As an African-American old enough to remember Jim Crow segregation in the South, I'm amazed at the progress toward racial justice. We're not all the way there yet, but we're light-years from where we started.

King was a passionate advocate for economic justice, speaking not just for African-Americans but for all Americans seeking to pull themselves out of poverty and dysfunction. On this score, we haven't just failed to make sufficient progress. We've stopped trying.

With unemployment above 9 percent, what task absorbs our elected leaders? Certainly not an urgent search for ways to put people back to work. Instead, we're obsessed with deficit-reduction measures that, if applied in the short term, would destroy jobs rather than create them.

Look beyond the recession. Between the end of World War II and the end of the Vietnam War, the typical income for an American household roughly doubled (in inflation-adjusted dollars). Since then, the Economist magazine noted last year, income for a typical household rose by just 22 percent — and even this modest increase was due to the fact that women entered the work force in large numbers. The Pew Research Center found that if you look just at men in their 30s, they earned 12 percent less in 2004 (again, inflation-adjusted) than their fathers did at a similar age.

As everyone knows by now, the top 1 percent of earners capture an increasing share of national income. The rich, without a doubt, are getting richer. The middle class and the working class are seeing their incomes stagnate or fall. The federal minimum wage of $7.25 an hour is an outrage. Food, clothing, housing and transportation on $7.25 an hour? There aren't enough hours in the week.

It's no coincidence that this massive transfer of wealth — basically, from workers to investors — took place at a time when union membership was in steep decline. In 1983, according to the federal Bureau of Labor Statistics, 20.1 percent of wage and salary workers belonged to a union. In 2010, only 11.9 percent were union members.

The result? In 2010, the median weekly pay of a male worker over 25 who belonged to a union was $982, according to the BLS. The comparable figure for a worker not represented by a union was $846.

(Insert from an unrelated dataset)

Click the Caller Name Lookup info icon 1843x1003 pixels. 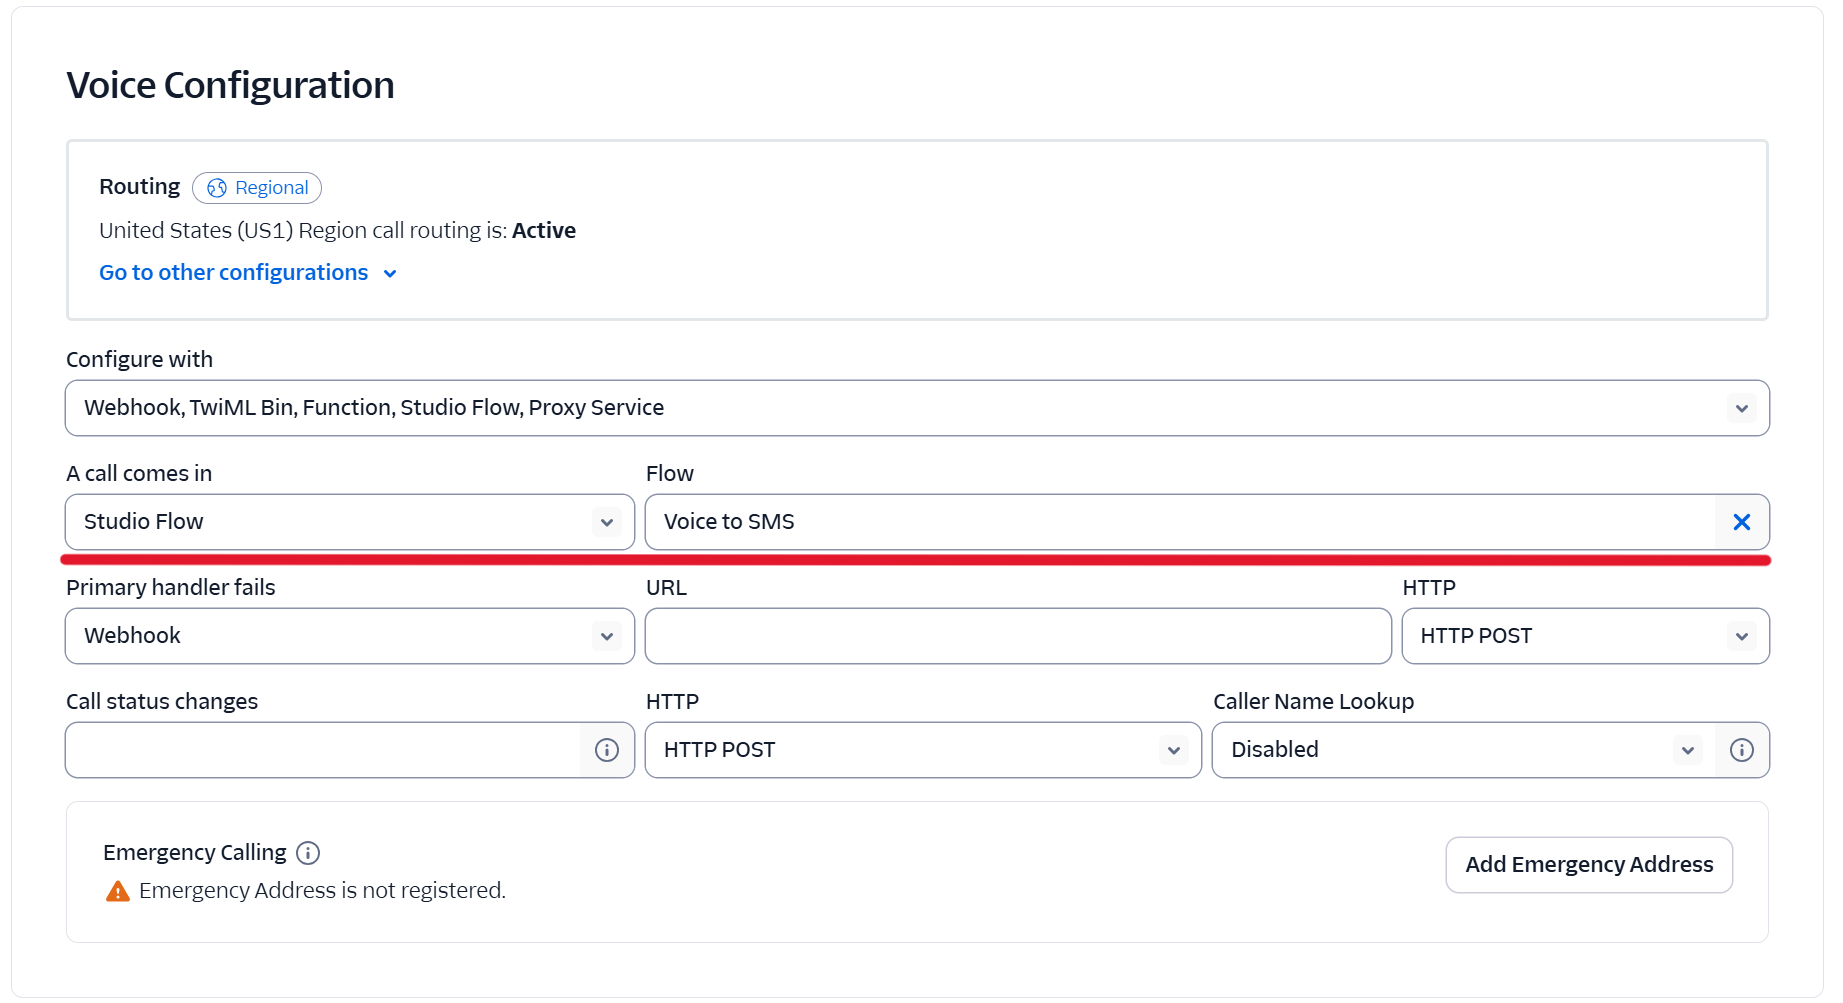pyautogui.click(x=1741, y=750)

King was assassinated in Memphis, where he was supporting the demands of sanitation workers for more pay, better working conditions and the right to unionize. The civil rights leader was increasingly focused on the economic dimension of the freedom struggle, and was planning a massive Poor People's Campaign at the time of his death.

The new King memorial is inspirational. When I visited Wednesday, the crowd of visitors was large, diverse and generally awe-struck at the memorial's simplicity and power. Once again, the great man stands in Washington to challenge our morality, our faith and our conscience.